── Given data ──

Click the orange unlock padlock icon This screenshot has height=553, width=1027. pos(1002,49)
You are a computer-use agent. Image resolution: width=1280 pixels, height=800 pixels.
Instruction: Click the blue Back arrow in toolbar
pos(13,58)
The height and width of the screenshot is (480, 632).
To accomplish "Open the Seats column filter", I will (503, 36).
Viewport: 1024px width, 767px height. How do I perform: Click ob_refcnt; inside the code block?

───

Goal of the exercise:
Every line in the records above that holds "screenshot" counts once; state the total and nothing else.

Solution:
2